Saved data entries:
== Segment start ==

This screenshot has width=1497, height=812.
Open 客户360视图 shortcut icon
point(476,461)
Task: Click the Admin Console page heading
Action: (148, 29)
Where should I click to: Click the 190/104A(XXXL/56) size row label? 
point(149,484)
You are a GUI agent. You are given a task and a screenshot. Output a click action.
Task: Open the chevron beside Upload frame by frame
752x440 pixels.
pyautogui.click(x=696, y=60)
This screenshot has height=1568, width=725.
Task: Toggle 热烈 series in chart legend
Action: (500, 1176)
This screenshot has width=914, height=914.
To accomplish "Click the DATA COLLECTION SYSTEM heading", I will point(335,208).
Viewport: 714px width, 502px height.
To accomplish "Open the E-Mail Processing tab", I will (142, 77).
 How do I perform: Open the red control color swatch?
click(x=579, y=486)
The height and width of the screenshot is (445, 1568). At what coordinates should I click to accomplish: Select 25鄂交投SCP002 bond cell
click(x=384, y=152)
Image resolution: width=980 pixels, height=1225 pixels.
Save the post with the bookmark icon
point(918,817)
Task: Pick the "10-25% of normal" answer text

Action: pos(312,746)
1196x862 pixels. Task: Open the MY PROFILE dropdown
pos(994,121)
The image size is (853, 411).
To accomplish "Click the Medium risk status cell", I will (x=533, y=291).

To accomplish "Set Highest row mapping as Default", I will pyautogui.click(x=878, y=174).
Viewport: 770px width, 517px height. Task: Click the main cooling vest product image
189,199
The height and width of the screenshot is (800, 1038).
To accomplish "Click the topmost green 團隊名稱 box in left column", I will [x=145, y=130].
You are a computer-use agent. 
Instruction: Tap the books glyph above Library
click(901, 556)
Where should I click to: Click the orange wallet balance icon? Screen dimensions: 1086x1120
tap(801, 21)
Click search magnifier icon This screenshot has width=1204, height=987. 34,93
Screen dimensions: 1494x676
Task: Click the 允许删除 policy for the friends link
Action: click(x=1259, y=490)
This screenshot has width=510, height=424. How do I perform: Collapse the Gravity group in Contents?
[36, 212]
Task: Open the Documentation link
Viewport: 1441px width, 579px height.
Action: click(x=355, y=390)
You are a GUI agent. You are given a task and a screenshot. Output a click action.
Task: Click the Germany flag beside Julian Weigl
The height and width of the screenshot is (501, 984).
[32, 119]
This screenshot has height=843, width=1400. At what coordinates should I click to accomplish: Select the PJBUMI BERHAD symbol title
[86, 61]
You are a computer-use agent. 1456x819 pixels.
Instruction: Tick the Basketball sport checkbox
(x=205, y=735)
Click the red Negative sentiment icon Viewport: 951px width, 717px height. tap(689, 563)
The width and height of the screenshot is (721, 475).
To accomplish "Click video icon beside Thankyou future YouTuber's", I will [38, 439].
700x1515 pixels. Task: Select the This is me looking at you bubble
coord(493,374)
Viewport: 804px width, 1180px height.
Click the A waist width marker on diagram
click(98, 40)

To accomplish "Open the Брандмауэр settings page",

== Segment end ==

To do → In the entries above, find the line holding "This screenshot has width=914, height=914." and the line holding "Image resolution: width=980"; print both of them and every line between, exactly, and nothing else.

Exercise answer →
This screenshot has width=914, height=914.
To accomplish "Click the DATA COLLECTION SYSTEM heading", I will point(335,208).
Viewport: 714px width, 502px height.
To accomplish "Open the E-Mail Processing tab", I will (142, 77).
 How do I perform: Open the red control color swatch?
click(x=579, y=486)
The height and width of the screenshot is (445, 1568). At what coordinates should I click to accomplish: Select 25鄂交投SCP002 bond cell
click(x=384, y=152)
Image resolution: width=980 pixels, height=1225 pixels.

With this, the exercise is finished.